== Work to complete ==
Return each line of the material below that contains the word "accomplish".

Item position entries
★ ★ ★ ★ ★

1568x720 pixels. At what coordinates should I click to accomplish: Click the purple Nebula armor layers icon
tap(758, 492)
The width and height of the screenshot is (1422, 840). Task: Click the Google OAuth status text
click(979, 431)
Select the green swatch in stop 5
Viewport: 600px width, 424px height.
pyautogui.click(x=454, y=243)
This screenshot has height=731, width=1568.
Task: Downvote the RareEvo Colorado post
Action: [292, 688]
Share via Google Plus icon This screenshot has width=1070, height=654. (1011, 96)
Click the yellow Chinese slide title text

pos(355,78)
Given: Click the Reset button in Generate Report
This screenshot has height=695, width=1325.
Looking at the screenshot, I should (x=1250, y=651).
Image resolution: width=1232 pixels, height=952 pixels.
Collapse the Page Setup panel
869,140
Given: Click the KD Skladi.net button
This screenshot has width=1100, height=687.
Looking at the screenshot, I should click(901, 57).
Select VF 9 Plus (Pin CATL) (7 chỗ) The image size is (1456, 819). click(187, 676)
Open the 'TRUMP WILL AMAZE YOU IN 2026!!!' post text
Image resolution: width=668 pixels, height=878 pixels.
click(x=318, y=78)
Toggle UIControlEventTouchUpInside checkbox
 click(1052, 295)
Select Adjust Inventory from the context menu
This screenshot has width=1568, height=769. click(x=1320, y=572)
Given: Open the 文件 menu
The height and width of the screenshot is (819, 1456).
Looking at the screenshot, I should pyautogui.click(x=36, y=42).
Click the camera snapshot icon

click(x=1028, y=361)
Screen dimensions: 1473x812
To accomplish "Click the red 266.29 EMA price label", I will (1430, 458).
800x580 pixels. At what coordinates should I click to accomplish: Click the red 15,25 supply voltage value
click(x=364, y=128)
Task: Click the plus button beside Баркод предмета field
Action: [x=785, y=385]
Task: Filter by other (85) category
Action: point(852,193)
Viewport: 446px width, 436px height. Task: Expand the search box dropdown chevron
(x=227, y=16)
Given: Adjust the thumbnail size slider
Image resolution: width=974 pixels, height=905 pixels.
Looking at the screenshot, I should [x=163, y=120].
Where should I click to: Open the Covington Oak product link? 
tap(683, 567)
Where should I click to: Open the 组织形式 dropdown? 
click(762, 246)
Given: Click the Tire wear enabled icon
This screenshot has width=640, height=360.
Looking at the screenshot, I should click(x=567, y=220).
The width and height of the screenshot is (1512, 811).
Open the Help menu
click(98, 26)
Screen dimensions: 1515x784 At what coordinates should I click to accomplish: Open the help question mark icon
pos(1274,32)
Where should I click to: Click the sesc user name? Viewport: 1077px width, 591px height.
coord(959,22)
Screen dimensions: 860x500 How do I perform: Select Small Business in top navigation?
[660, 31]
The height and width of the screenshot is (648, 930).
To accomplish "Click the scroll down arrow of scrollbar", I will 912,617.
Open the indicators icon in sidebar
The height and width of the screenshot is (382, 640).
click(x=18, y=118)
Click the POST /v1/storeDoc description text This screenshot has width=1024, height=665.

★ ★ ★ ★ ★

== Answer to this exercise ==
1568x720 pixels. At what coordinates should I click to accomplish: Click the purple Nebula armor layers icon
To accomplish "Click the red 266.29 EMA price label", I will (1430, 458).
800x580 pixels. At what coordinates should I click to accomplish: Click the red 15,25 supply voltage value
Screen dimensions: 1515x784 At what coordinates should I click to accomplish: Open the help question mark icon
To accomplish "Click the scroll down arrow of scrollbar", I will 912,617.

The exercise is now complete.